I started to feel this way a little yesterday, as I scrolled Facebook looking at all the pictures that everyone was posting from the event, but then something struck me, and it put things in perspective.
Although I have friends that are doing BIG things and are highly recognizable, I do not see them in a high-level way. I respect their craft and the hustle they put into getting where they're at, but they are just people. Each of them just want to be loved. I realized EVERYONE just wants to belong somewhere. Everyone deserves your full presence. It's so easy to get FOMO when in the middle of a conversation and allow your eyes to wander the room searching for a perceived better spot. But don't! One of my most favorite quotes is from Mary Kay Ash.

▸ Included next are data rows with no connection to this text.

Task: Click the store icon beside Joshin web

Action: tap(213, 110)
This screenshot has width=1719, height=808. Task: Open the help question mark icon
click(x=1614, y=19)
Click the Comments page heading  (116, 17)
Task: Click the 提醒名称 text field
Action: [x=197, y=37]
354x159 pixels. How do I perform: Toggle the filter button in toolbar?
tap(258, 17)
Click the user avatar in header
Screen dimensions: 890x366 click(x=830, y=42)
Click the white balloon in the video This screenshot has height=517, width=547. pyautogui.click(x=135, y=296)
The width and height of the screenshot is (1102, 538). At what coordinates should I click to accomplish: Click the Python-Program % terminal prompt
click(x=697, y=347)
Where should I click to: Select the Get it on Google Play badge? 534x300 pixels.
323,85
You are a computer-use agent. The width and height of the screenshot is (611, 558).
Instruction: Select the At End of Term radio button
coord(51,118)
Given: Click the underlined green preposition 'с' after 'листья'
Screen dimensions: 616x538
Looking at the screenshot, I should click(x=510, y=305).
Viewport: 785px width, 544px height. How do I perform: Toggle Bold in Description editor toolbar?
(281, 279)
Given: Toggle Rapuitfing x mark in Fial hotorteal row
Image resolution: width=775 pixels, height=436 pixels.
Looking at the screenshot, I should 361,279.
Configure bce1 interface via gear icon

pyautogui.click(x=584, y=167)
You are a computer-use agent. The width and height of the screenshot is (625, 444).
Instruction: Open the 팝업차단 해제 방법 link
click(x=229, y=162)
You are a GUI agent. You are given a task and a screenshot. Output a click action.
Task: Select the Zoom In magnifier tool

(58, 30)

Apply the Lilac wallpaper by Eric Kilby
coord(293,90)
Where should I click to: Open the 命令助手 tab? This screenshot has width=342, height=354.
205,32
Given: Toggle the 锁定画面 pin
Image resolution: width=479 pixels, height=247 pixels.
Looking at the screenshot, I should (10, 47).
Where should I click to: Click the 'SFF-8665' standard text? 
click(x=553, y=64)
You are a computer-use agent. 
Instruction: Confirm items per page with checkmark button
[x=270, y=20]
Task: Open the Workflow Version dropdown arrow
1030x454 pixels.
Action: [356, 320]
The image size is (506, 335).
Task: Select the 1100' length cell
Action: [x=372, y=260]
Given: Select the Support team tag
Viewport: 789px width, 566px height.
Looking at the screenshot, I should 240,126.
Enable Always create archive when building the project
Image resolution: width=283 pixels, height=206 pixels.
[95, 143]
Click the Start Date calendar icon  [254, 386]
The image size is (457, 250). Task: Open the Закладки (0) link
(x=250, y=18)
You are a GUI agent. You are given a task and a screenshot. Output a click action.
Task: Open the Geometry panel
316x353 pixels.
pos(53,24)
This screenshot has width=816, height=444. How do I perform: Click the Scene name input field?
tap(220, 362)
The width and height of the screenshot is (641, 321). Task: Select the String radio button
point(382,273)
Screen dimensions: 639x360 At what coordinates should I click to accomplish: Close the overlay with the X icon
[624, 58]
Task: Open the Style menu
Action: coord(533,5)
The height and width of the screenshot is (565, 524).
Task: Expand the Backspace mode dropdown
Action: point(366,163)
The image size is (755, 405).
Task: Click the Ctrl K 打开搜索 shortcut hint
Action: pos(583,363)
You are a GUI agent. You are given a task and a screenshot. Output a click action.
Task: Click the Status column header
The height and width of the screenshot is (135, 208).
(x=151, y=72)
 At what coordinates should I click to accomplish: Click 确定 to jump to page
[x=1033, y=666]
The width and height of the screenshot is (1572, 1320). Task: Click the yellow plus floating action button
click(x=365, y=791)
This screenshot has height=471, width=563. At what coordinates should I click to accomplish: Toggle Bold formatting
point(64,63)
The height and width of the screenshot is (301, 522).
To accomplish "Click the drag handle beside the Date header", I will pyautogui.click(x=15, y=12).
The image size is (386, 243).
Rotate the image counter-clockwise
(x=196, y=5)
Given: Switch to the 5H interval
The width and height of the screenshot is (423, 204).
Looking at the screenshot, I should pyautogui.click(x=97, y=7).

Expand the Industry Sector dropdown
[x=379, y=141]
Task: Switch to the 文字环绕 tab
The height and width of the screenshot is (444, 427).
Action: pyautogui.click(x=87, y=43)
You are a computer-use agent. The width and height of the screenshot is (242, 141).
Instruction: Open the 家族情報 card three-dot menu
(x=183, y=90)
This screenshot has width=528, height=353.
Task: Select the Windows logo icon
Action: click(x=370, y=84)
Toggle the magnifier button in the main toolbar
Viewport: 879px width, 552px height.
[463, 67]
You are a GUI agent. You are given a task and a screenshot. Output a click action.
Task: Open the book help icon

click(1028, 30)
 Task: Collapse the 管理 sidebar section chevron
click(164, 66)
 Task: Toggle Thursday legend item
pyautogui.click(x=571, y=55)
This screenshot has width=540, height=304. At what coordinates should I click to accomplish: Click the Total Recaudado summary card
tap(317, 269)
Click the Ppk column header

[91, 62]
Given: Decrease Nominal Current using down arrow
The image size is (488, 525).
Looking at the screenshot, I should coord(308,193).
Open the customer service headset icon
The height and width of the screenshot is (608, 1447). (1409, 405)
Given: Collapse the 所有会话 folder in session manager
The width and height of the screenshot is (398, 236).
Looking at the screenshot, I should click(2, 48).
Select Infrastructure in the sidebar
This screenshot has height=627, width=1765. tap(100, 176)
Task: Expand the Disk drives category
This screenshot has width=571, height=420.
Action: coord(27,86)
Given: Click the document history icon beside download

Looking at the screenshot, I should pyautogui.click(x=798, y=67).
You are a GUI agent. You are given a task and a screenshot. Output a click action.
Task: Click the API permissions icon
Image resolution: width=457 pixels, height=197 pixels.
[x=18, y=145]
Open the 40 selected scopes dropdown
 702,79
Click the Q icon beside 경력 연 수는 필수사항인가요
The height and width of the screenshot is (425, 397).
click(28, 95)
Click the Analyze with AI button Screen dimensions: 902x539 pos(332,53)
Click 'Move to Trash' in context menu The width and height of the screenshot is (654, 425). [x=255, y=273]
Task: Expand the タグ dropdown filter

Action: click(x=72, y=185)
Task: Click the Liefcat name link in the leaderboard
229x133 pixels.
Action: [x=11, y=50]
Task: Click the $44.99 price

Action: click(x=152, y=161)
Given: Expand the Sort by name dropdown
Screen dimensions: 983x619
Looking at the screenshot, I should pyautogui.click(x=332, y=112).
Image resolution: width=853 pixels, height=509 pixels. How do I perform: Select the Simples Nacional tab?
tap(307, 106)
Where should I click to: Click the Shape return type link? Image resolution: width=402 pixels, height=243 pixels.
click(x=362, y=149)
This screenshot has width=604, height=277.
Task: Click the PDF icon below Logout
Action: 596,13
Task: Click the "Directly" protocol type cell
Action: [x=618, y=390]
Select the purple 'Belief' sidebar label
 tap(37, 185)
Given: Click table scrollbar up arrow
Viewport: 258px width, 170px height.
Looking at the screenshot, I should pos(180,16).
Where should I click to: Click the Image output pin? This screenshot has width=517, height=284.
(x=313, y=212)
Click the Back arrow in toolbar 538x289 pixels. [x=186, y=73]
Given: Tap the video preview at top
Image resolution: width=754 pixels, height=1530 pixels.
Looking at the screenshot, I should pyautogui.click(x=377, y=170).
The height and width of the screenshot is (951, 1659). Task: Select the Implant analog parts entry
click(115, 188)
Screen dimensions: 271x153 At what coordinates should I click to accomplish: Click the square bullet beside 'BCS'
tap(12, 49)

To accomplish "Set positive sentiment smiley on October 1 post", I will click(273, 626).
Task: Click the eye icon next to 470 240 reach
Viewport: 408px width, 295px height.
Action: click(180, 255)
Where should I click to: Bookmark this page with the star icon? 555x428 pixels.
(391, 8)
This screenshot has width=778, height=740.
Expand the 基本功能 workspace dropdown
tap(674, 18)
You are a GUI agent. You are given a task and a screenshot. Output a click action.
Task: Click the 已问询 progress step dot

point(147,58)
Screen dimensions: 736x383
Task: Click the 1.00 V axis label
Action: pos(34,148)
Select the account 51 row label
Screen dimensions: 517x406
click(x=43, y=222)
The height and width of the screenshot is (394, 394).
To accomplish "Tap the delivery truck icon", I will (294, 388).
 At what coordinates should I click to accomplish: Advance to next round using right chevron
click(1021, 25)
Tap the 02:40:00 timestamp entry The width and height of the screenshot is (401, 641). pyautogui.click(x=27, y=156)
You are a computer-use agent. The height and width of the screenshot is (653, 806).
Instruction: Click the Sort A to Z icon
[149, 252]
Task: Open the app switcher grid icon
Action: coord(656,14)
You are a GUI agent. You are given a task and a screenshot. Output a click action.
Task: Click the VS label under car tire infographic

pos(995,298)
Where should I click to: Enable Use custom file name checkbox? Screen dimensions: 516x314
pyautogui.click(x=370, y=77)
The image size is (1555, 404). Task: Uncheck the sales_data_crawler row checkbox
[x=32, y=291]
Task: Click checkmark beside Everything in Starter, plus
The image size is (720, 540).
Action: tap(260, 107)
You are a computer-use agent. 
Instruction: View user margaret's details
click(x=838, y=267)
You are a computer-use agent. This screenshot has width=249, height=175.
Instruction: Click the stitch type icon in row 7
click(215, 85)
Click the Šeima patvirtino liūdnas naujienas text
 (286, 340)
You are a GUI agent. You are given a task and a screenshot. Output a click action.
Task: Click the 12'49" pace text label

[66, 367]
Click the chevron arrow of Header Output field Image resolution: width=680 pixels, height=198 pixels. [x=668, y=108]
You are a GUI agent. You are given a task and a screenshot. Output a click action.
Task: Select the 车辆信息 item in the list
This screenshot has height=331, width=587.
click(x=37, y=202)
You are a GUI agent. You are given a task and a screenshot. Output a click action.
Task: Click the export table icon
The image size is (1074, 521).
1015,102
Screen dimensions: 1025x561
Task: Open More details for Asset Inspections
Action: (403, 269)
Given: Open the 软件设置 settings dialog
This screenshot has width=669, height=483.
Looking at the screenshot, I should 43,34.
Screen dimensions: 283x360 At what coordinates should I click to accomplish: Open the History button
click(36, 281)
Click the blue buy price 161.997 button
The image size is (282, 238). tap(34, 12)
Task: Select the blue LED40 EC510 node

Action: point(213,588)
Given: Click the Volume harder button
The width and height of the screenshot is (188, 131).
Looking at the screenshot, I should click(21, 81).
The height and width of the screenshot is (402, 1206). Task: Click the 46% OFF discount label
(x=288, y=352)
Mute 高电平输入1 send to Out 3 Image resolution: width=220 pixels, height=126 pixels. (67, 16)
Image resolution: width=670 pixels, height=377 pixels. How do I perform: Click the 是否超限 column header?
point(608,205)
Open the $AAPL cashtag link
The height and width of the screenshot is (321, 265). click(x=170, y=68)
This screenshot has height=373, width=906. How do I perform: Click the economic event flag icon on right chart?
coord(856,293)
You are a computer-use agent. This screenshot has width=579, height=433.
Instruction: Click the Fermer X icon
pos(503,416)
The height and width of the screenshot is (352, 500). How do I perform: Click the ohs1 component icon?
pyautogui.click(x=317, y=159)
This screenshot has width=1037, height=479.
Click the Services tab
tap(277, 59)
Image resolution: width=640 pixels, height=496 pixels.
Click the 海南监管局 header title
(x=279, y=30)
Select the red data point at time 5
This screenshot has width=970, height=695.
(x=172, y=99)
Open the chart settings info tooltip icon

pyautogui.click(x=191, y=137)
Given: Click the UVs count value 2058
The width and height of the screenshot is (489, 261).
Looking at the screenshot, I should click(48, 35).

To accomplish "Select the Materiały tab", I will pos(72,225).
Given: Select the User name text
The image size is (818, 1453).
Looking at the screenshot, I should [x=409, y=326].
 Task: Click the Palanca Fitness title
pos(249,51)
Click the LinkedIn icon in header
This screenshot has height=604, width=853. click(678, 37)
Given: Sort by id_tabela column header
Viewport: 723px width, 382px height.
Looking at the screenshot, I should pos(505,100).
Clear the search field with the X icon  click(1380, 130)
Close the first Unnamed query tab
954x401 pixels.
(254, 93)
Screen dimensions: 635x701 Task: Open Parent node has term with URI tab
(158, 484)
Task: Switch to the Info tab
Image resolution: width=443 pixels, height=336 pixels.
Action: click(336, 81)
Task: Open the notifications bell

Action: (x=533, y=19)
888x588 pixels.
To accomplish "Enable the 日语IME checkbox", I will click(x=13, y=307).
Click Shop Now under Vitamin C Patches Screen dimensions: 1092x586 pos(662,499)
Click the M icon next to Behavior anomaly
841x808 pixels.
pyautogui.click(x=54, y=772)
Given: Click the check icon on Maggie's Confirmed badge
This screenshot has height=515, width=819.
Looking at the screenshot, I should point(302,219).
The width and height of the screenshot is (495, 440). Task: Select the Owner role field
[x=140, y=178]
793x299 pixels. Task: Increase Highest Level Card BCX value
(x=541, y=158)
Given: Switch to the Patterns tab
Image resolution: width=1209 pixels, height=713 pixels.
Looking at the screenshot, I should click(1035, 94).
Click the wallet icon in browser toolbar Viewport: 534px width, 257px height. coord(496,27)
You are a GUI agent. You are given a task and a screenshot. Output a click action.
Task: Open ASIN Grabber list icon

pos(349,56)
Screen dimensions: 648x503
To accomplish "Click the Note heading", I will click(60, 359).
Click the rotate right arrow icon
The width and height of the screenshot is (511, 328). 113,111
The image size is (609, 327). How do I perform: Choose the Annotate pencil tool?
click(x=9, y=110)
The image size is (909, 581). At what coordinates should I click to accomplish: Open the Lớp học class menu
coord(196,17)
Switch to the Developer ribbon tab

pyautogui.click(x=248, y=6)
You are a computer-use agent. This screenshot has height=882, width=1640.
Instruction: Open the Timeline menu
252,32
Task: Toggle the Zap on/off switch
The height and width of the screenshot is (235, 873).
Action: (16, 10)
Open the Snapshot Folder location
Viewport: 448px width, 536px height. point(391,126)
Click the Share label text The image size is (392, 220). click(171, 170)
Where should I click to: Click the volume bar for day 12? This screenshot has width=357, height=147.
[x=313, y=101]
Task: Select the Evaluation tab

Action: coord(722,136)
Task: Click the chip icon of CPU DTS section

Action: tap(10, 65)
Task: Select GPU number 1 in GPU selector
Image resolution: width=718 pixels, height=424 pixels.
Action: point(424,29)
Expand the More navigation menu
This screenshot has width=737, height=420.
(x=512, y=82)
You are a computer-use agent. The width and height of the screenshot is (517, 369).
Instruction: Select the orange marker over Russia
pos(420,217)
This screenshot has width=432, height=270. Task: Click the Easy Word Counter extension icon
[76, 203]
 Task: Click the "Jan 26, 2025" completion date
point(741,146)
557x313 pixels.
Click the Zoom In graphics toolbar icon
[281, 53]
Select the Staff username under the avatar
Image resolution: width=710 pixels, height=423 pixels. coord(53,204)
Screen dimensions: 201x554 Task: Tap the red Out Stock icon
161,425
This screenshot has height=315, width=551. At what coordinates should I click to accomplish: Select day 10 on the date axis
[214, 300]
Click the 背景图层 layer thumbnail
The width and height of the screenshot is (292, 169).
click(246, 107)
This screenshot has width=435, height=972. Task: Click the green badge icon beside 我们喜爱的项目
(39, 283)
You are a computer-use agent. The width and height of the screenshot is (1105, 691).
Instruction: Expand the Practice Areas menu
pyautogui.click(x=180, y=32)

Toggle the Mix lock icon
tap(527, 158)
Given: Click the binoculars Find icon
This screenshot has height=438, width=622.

"Pretend that every single person you meet has a sign around his or her neck that says, "Make me feel important." Not only will you succeed in sales, you will succeed in life." - Mary Kay Ash
No matter what their status is or what they are doing in their business they deserve to be honored and built up. People may not remember every word you say, they may not even remember what you do, but they absolutely will remember how you made them feel.
At events where networking is the focus you find a lot of, "what can you do for me." I took the opposite approach this week; I went through each day with a servants heart saying, how can I serve you today? So although I may analyze the heck out of each moment of my trip, hoping I did and said everything right. I have to remember we aren't here to build ourselves up and show the world how important we are; we are here to make a difference in the world by building up the lives of others.